Le reste-à-vivre est la somme qui reste à la disposition de l’emprunteur une fois toutes ses charges fixes réglées.
Un
rachat de crédits en lissant la dette de l’emprunteur dans le temps et en regroupant tous ses encours en un seul crédit qui a un taux d’intérêt plus avantageux que la moyenne des crédits en cours, contribue à améliorer le budget.
Un
rachat de crédits est particulièrement bien indiqué en cas de baisse ou de perte de revenus ou d’augmentation des charges.
D’après l’Insee la part du budget des ménages qui est consacrée au logement a augmenté pour tous les français ce qui n’est pas une surprise mais ce qui est inquiétant c’est qu’elle a encore plus augmenté pour les ménages les plus modestes.

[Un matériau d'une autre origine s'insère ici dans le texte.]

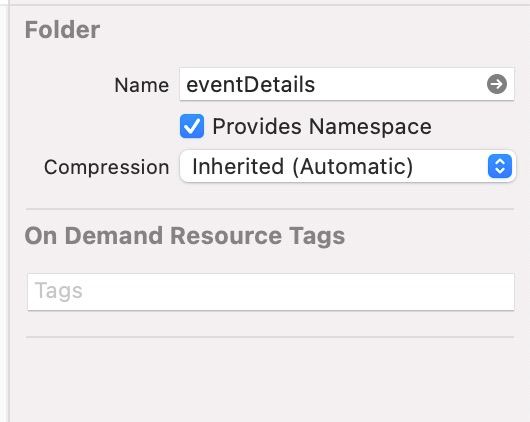This screenshot has width=530, height=422.
Task: Click the inspector panel's left edge divider
Action: tap(8, 211)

Entre 1996 et 2006 l’augmentation a été de cinq points pour les plus modestes locataires dans le privé alors qu’elle n’est que de 2% pour les autres ménages.

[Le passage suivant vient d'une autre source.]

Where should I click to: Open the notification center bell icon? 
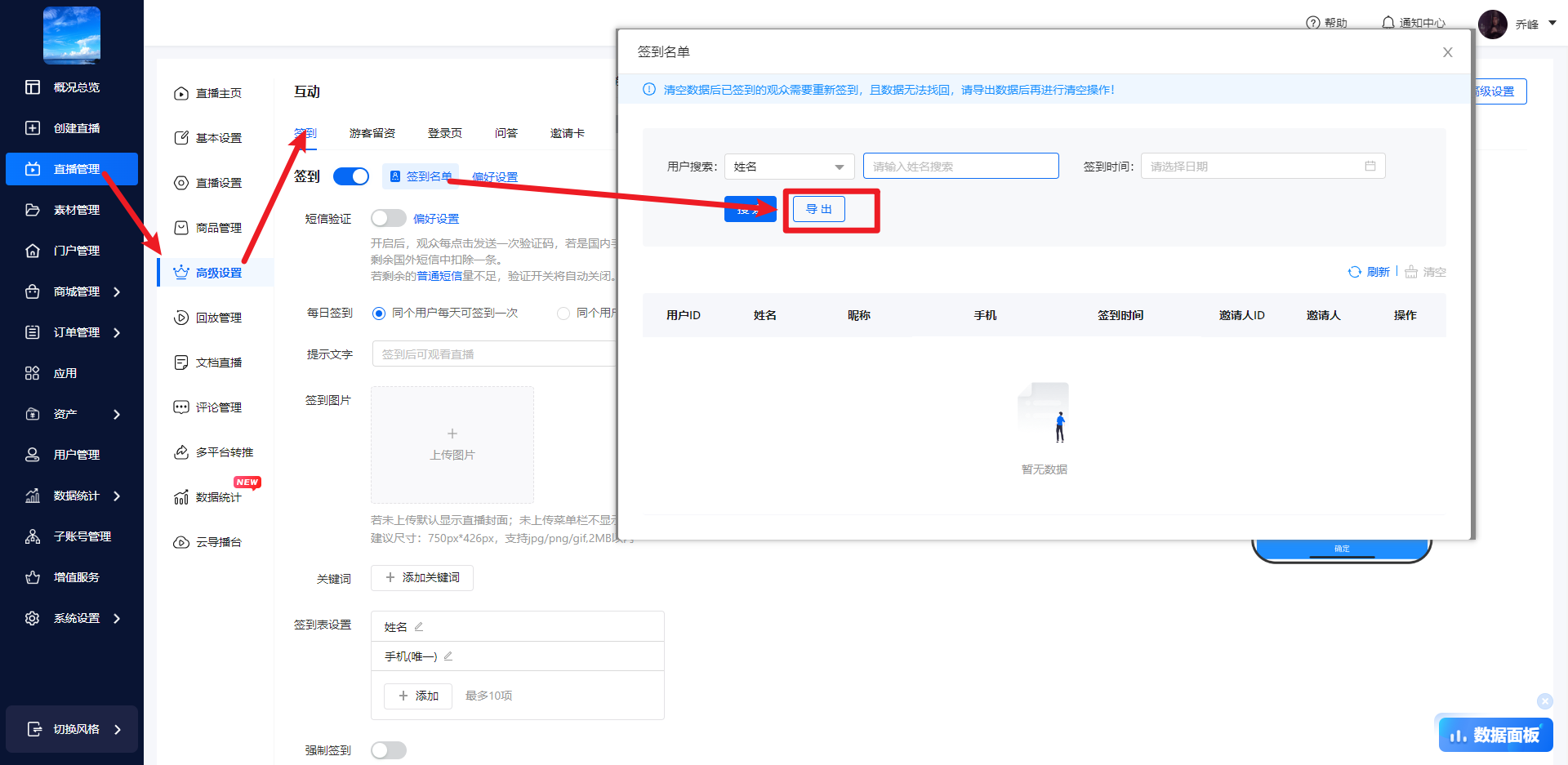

Pour les locataires du parc social, dans la même période, on observe également un écart entre les plus modestes qui ont subi une augmentation de trois points contre un seul point pour les autres ménages.

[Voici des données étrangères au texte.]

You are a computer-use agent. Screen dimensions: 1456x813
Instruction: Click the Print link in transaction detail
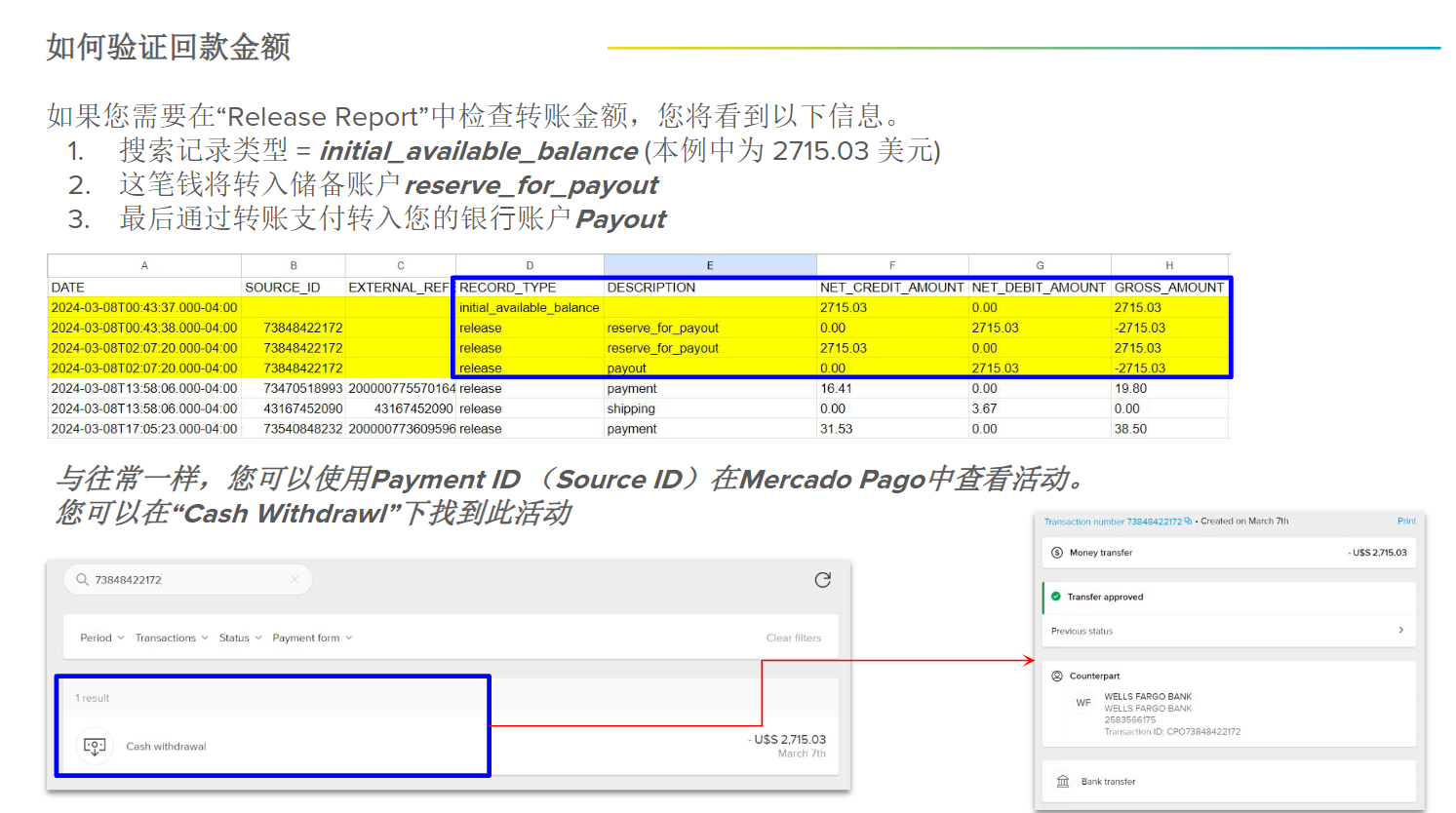tap(1406, 521)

Pour les accédants à la propriété les responsables sont la flambée des prix de l’immobilier et une diminution de la proportion des bénéficiaires d’aide au logement.
Pour tous les profils : locataires du parc privé ou social, accédants à la propriété ou propriétaires acquittés la mise en place d’une formule de
rachat de crédits est idéale pour compenser la hausse du coût des dépenses liées au logement.
En allégeant la charge de remboursement d’un emprunteur, un
rachat de crédits agit immédiatement en accroissant le reste-à-vivre.
Un
rachat de crédits réduit le poids des dépenses contraintes pour une meilleure vie au quotidien.